Um dos principais exemplos de aplicação dessa tecnologia é a deep brain stimulation (DBS), uma terapia de neuromodulação em que eletrodos são instalados sob a superfície cerebral, onde através deles, há a emissão de pequenos pulsos elétricos que corrigem padrões eletroquímicos anormais, presentes em algumas doenças psiquiátricas como Mal de Parkinson. Uma tecnologia semelhante àquela empregada nos chips da Neuralink.
Os chips Link, implantados em ambos os pacientes, são da categoria intracordial, grupo que possui eletrodos implantados diretamente nos tecidos cerebrais, capazes de atuar como antenas. Os eletrodos captam a atividade sináptica, transmitindo-a por fios finos e flexíveis — mais finos que um fio de cabelo — até o chip principal, onde os sinais são convertidos em comandos enviados sem fio até os dispositivos eletrônicos que se pretende controlar.

Também em entrevista ao Livescience, Noland esclarece o funcionamento do dispositivo na prática, em que aponta a principal forma de utilizá-lo: estimular o movimento dos membros paralisados para a ação que pretende realizar. Apesar dos membros estarem inoperantes, o cérebro ainda reage à intenção e emite os sinais nervosos correspondentes, que podem ser captados e transmitidos pelos eletrodos implantados.
Contribuições e perspectivas futuras
Paulo Victor, doutor em engenharia elétrica pela Universidade Estadual de Campinas (Unicamp) com ênfase no setor de neuroengenharia, afirma a importância de dispositivos avançados de ICM, como o Link, para estreitar o canal de comunicação entre o espaço interior e exterior da consciência, ou seja, acessar de forma mais precisa os impulsos no cérebro para interpretar esses sinais — uma complexa soma de sinais químico e elétricos — em níveis até então desconhecidos.
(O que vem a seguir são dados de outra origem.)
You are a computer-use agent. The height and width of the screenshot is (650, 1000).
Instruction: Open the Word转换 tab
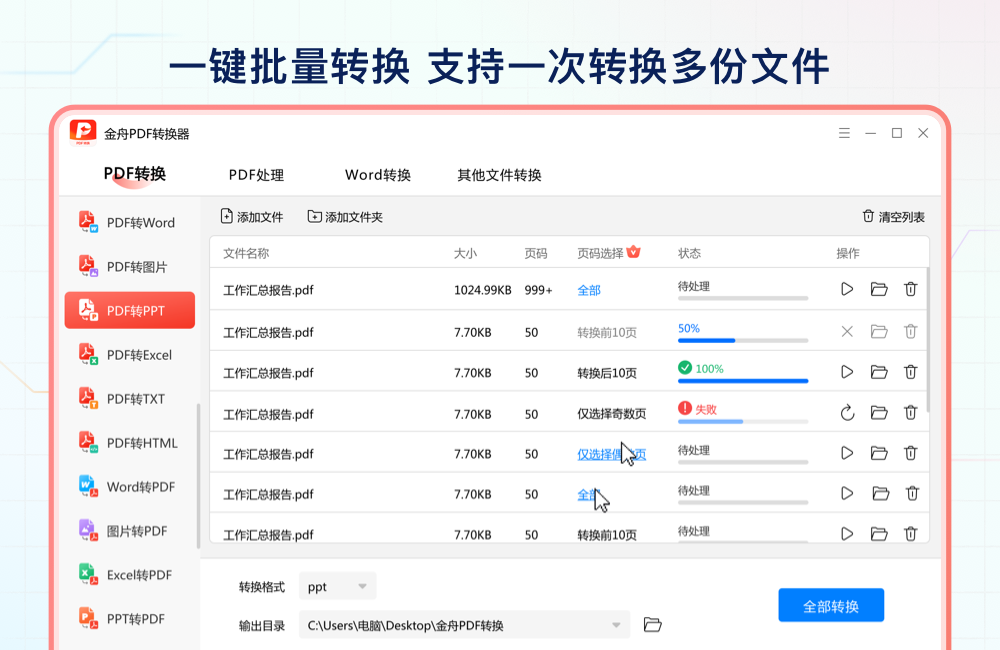click(378, 174)
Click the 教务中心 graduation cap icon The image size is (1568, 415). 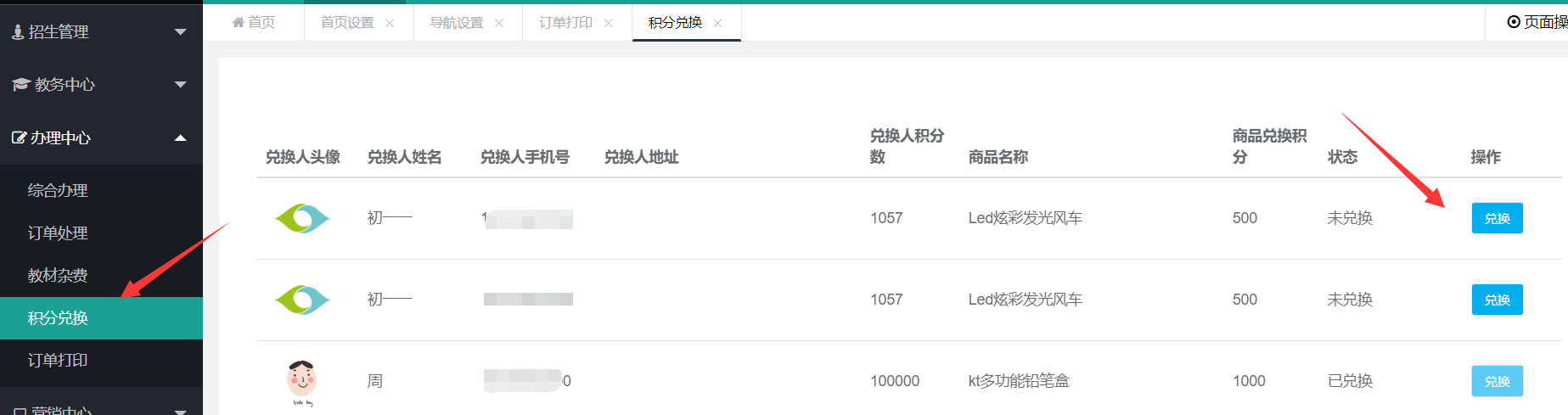pos(21,85)
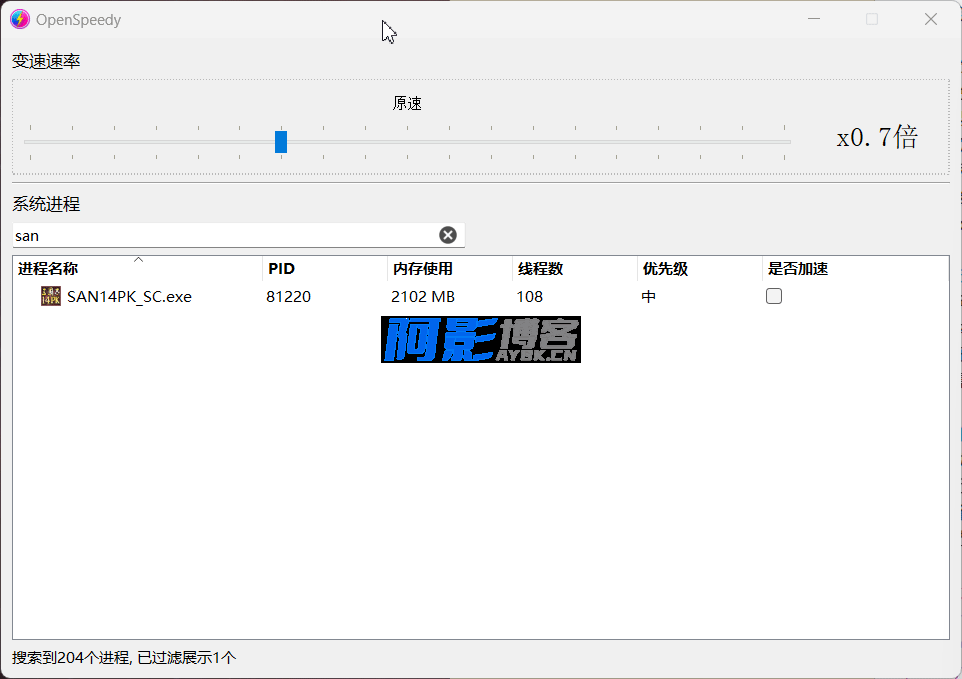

O especialista enfatiza os benefícios potenciais dos dispositivos de interfaces neurais interativas (INI), um subgrupo dos ICM que permite a comunicação bidirecional entre cérebro e máquina, que poderiam possibilitar entender as dores dos bebês ou identificar de forma precoce a evolução de patologias em órgãos internos, por exemplo.
Paulo ainda especula cenários atualmente impossíveis, mas que poderiam se tornar realidade com a evolução das INI. Como a comunicação dos seres com dispositivos biomecânicos e estruturas cognitivas diferentes das nossas, por exemplo animais de estimação.
Apesar dos cenários hipotéticos, Paulo admite que esses artefatos carregam limitações que podem causar atrasos ou interferir na recepção dos sinais nervosos, fatores que levam a erros na interpretação desses dados para propósitos mais avançados. Apesar dessas limitações, Paulo acredita que a verdadeira ciência evolui gradativamente, mas de forma consistente, como um muro, adicionando tijolos sobre os demais, para formar uma construção sólida”.
Carlos Salmon, especialista em neuroimagiologia e processamento de sinais biológicos, apontou que a principal revolução da Neuralink não é necessariamente na área tecnológica . Segundo o especialista, a verdadeira contribuição da empresa consiste no ganho de visibilidade midiática e capital financeiro possibilitado por Elon Musk, o que atrai investimentos e impulsiona pesquisas no setor.
Recentemente a Science Corp, startup rival da Neuralink fundada por Mark Hodak — cofundador da própria Neuralink junto de Musk em 2016 — anunciou o lançamento de um implante biônico que, em seus primeiros testes, foi capaz de restaurar a visão de pacientes cegos. O desenvolvimento desse dispositivo, assim como de outros semelhantes na área atual, reflete a crescente tendência do mercado por esse tipo de tecnologia, impulsionada pela visibilidade da startup de Musk.